Sometimes, there are even some special circumstances, like disabilities or past careers, which can be catered to in a slightly different way.
“One year, we found a nursing home patient who was a bit younger than the usual patient – she was born without arms and legs – and she did art work with her feet,” explained Wilden. “So, a downtown studio gave her an easel and supplies, and let her use the studio for a day.”
“This year, there’s someone who was a newspaper reporter for a long time,” she added. “I’m wondering if we can get her the gift of a subscription or something of the like and maybe a tour of one of today’s newsrooms so that she can see how much everything has changed.”
Other times, the patients can have their wishes granted at PFP’s annual community light up night, like the attendance of special guests or provisions of special experiences.
“Last year, there was a couple from a PFP participating facility who wanted to ride a horse drawn carriage,” explained Debbie Panei, the executive director of St. Barnabas Charities. “So, they got to take their carriage ride around an illuminated path; it was a Christmas wish come true for them.”
“Neil Walker has also been involved before,” she continued. “We had a resident who was a big Pirates fan and we surprised her with a visit from Neil; he even brought a signed jersey and baseball for her to keep.”
To aid PFP’s mission, join PFP and WPXI, a long-time sponsor, on November 29 from 5 to 7 p.m. at the PFP Community Night at St. Barnabas, 5827 Meridian Road in Gibsonia. Enjoy the lighting of a 90-foot tree, this year’s country Christmas theme and various seasonal treats, like hot chocolate around a fire.

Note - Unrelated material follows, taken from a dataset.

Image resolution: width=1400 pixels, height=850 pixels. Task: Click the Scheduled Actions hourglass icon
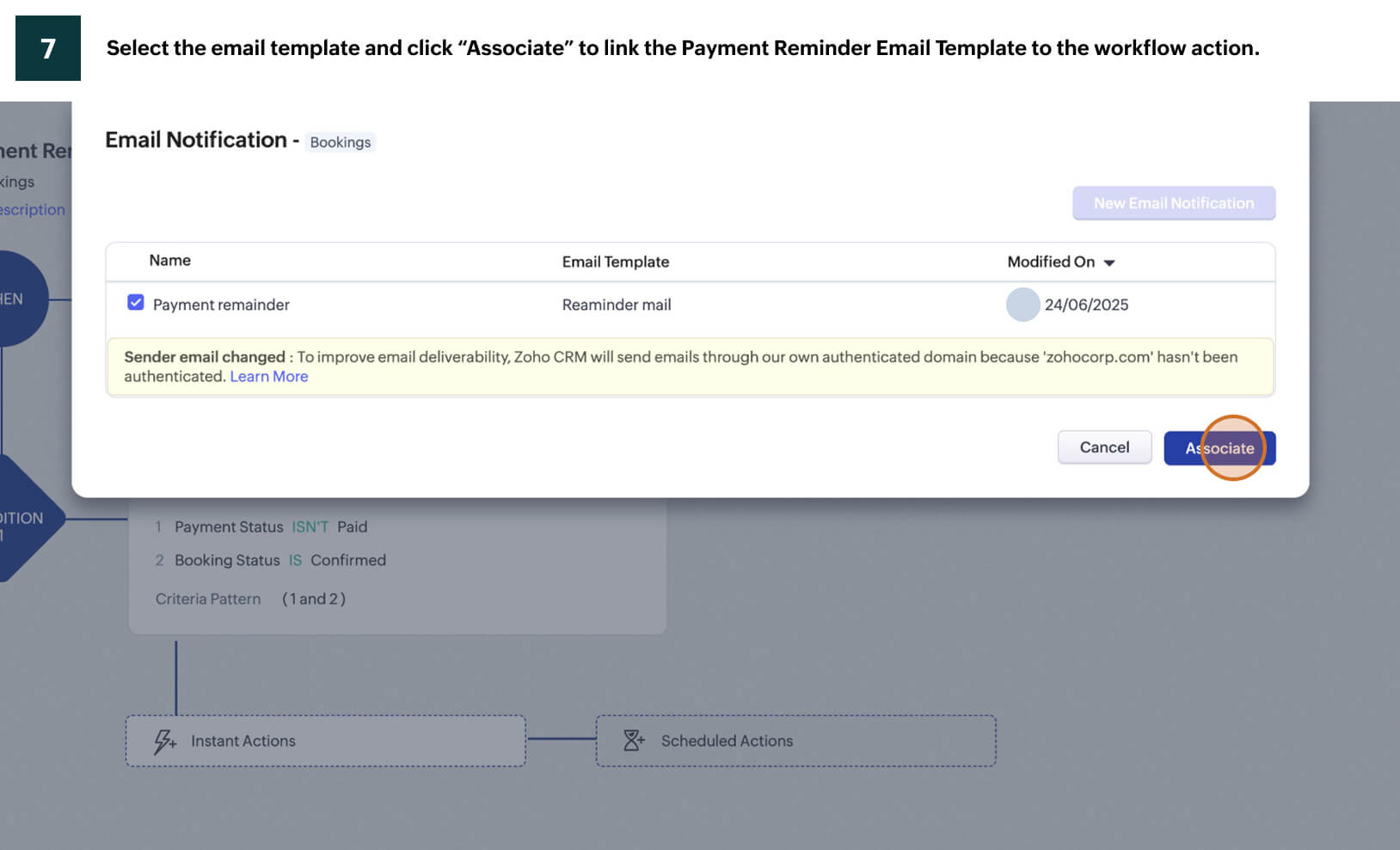634,741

“There will be events available free and open to the public,” said Panei. “We’ll have horse-drawn hayrides, live country Christmas music, and hot chocolate around the bonfire while we’re roasting marshmallows, photos with Santa Claus and then we’ll top-off the night with Zambelli fireworks.”
PFP only asks one thing of attendees: bring a new and unwrapped gift.
“We’re going to have over 30,000 patients participating this year,” said Panei. “So, we’re doing sort of a grassroots effort in asking the community to become involved in adopting a patient or bringing a gift that we can deliver to them so that we will be able to provide Christmas gifts for all those patients this year.”
“The gift items are so simple,” explained Wilden. “Most often, we get requests for Steeler sweatshirts and also just small things like body lotion, candy and socks. We’re also realizing that when we ask people to visit patients, the gift of time is really the biggest gift of all.”
But if you don’t have time to visit a patient in your busy schedule or can’t attend a PFP event, you can also donate or adopt a patient by phone. Also, WPXI will host PFP’s phone-a-thon live in the Dec. 1 morning news broadcast. Don’t forget to look for Weiss dressed as the dancing Santa behind all of the people answering phones at the phone desk.